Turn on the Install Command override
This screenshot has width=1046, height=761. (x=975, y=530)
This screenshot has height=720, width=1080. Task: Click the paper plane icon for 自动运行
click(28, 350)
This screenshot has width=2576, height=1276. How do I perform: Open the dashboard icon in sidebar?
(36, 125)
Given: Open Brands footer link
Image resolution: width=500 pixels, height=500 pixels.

■ ■ ■

→ **Task description**
Output every line of the listing above verbatim, with nothing changed, added, or left out.

→ **Response**
Turn on the Install Command override
This screenshot has width=1046, height=761. (x=975, y=530)
This screenshot has height=720, width=1080. Task: Click the paper plane icon for 自动运行
click(28, 350)
This screenshot has width=2576, height=1276. How do I perform: Open the dashboard icon in sidebar?
(36, 125)
Given: Open Brands footer link
Image resolution: width=500 pixels, height=500 pixels.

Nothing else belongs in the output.